You would think that such a battle would be the perfect time for the secular parties to push forward and score some political points, but as we said, nothing that is happening on that front can be taken seriously anymore. The secular parties, recognising their people's calls for unity, have created five different coalitions so far and counting. The Social Democratic Party, high on an internal “election" in which no one lost and everybody won, are currently negotiating a merger with the Free Egyptians Party, to create one party that truly doesn't represent anyone. There are talks with Hamdeen Sabahy's people to join them in a coalition, as long as the parties agree that Sabahy will be their candidate in the next elections. Completely ignoring the fact that the Sabahy is an accidental candidate, and that his votes were basically the ElBaradei voters who just couldn't vote for Abul Fotouh, the parties seem to be agreeing to Sabahy's demand, because, honestly, who do they have that can compete nationally anyway?
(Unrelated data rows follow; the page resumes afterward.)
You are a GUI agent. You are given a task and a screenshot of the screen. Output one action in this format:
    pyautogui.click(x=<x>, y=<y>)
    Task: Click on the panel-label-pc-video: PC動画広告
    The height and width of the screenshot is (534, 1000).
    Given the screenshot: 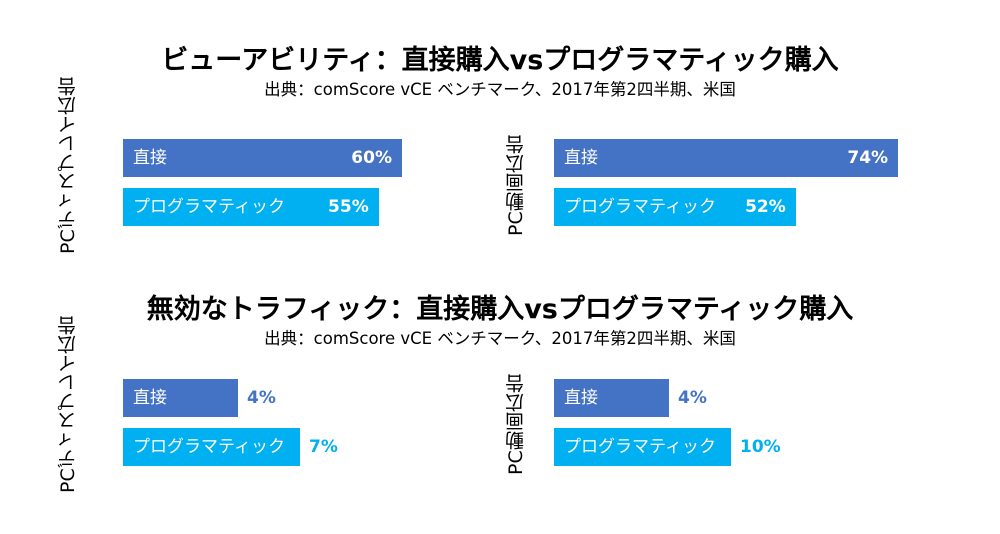 What is the action you would take?
    pyautogui.click(x=516, y=425)
    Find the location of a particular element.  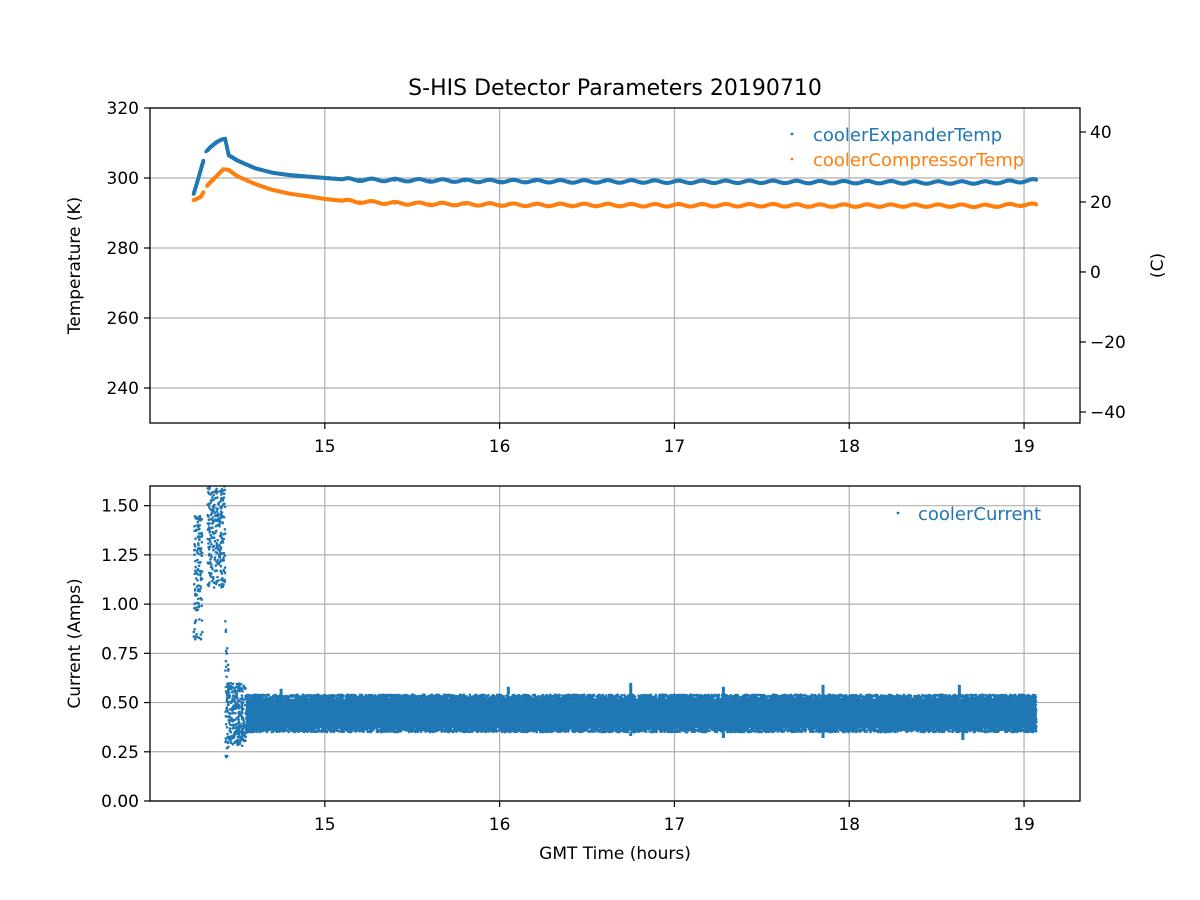

figure-title: S-HIS Detector Parameters 20190710 is located at coordinates (615, 88).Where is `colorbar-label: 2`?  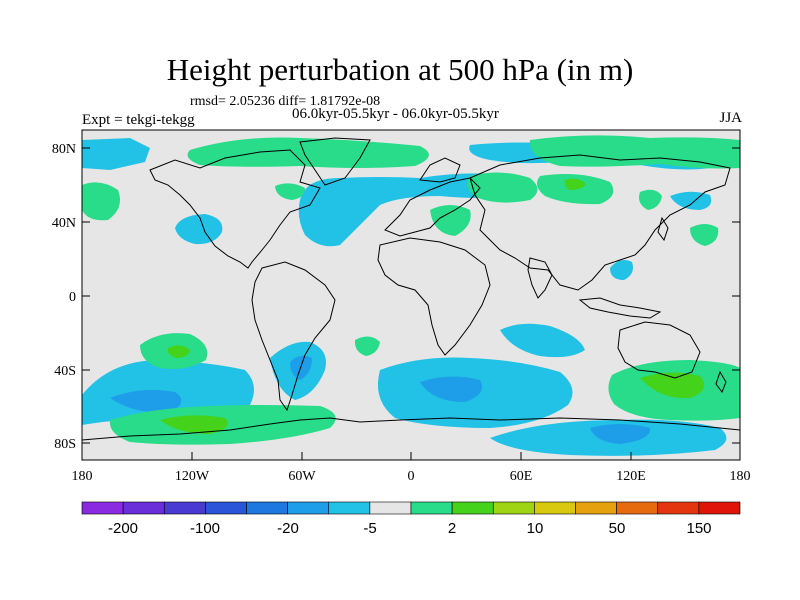
colorbar-label: 2 is located at coordinates (452, 528).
Meanwhile, the revolutionary leaders Wael Ghonim and Amr Hamzawy engaged in a Facebook fight over Hamzawy's call for international pressure to ensure that the Egyptian constitution complies with international human rights agreements that Egypt has signed, which prompted Ghonim to post on Facebook that he is very disappointed with Hamzawy asking for foreign intervention, which prompted Hamzawy to respond in an interminable article explaining that he is against foreign intervention, but not exactly against international pressure. The revolutionaries, on the other hand, have been ignoring all of this, and focusing all of their energies on the nationally important issues of a football game being played and graffiti being removed. Now that's a group that has its priorities straight. Welcome to Egypt, where political analysis is starting to closely resemble political parody.
The circus is in town, people, and it is not leaving anytime soon. Sit back and enjoy the show.